(Exercise inputs):
********

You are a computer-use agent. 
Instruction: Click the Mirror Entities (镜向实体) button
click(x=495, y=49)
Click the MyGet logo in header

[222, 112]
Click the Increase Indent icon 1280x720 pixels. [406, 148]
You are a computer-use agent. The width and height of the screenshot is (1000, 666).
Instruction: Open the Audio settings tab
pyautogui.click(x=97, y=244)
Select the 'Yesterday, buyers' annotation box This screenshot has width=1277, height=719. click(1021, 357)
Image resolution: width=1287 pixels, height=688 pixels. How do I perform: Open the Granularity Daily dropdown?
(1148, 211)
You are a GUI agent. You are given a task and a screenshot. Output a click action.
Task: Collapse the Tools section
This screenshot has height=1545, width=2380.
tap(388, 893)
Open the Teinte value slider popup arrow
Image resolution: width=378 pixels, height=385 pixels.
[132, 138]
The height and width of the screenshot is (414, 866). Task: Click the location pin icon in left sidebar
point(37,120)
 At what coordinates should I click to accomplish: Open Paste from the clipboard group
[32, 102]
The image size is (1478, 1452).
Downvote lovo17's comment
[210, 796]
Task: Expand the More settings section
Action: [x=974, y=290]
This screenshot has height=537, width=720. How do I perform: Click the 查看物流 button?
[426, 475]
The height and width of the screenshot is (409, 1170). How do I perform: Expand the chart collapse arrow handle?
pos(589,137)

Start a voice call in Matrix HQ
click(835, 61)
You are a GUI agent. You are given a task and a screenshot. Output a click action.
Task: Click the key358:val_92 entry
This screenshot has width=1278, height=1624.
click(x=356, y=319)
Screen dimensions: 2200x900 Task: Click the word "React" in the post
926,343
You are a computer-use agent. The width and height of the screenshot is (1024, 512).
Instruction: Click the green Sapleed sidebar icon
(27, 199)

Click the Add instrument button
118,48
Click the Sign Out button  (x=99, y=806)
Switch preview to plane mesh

********

(Exercise description):
Give an exact copy of the lines from the one with "is (1024, 512)." through the end of the entries, both ends included.

(Solution):
You are a computer-use agent. The width and height of the screenshot is (1024, 512).
Instruction: Click the green Sapleed sidebar icon
(27, 199)

Click the Add instrument button
118,48
Click the Sign Out button  (x=99, y=806)
Switch preview to plane mesh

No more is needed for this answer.